__Exercise inputs__.
+ + + +

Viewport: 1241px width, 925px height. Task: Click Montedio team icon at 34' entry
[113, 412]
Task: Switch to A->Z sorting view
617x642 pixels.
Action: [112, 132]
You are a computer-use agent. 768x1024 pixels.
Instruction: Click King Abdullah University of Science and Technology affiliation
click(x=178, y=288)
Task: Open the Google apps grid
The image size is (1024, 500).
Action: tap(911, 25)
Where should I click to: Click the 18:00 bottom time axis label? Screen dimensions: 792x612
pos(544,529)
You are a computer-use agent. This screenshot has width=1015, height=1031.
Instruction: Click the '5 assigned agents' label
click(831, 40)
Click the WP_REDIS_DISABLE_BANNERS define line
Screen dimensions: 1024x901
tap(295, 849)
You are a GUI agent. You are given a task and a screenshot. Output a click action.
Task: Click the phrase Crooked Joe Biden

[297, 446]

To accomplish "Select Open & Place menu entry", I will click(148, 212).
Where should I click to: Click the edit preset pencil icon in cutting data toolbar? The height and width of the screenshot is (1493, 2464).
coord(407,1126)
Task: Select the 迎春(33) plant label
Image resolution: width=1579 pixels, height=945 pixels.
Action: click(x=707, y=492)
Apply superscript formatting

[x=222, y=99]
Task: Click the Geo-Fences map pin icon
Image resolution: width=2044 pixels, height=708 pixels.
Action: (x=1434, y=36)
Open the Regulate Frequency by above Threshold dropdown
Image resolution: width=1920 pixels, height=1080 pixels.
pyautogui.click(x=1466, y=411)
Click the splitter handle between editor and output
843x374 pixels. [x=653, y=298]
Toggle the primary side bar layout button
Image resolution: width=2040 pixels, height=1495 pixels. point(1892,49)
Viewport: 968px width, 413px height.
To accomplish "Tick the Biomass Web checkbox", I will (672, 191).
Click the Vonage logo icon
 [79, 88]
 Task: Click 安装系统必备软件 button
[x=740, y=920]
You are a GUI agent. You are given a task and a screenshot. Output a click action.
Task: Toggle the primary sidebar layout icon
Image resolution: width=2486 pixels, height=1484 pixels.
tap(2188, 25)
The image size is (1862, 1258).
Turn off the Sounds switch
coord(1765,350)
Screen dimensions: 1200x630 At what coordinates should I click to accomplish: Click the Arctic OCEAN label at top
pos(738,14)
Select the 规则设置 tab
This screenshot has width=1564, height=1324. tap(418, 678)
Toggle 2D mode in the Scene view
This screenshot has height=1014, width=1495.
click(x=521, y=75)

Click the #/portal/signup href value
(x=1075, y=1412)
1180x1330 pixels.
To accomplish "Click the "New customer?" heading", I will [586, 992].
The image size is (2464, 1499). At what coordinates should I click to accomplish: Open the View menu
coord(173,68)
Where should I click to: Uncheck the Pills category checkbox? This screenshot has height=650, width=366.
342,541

+ + + +

Revise the entries from the line holding "Task: Click the Geo-Fences map pin icon" through the end of the entries, both ends included: swap "Sounds switch" for "Sounds toggle" and keep everything else the same.

Task: Click the Geo-Fences map pin icon
Image resolution: width=2044 pixels, height=708 pixels.
Action: (x=1434, y=36)
Open the Regulate Frequency by above Threshold dropdown
Image resolution: width=1920 pixels, height=1080 pixels.
pyautogui.click(x=1466, y=411)
Click the splitter handle between editor and output
843x374 pixels. [x=653, y=298]
Toggle the primary side bar layout button
Image resolution: width=2040 pixels, height=1495 pixels. point(1892,49)
Viewport: 968px width, 413px height.
To accomplish "Tick the Biomass Web checkbox", I will (672, 191).
Click the Vonage logo icon
 [79, 88]
 Task: Click 安装系统必备软件 button
[x=740, y=920]
You are a GUI agent. You are given a task and a screenshot. Output a click action.
Task: Toggle the primary sidebar layout icon
Image resolution: width=2486 pixels, height=1484 pixels.
tap(2188, 25)
The image size is (1862, 1258).
Turn off the Sounds toggle
coord(1765,350)
Screen dimensions: 1200x630 At what coordinates should I click to accomplish: Click the Arctic OCEAN label at top
pos(738,14)
Select the 规则设置 tab
This screenshot has width=1564, height=1324. tap(418, 678)
Toggle 2D mode in the Scene view
This screenshot has height=1014, width=1495.
click(x=521, y=75)

Click the #/portal/signup href value
(x=1075, y=1412)
1180x1330 pixels.
To accomplish "Click the "New customer?" heading", I will [586, 992].
The image size is (2464, 1499). At what coordinates should I click to accomplish: Open the View menu
coord(173,68)
Where should I click to: Uncheck the Pills category checkbox? This screenshot has height=650, width=366.
342,541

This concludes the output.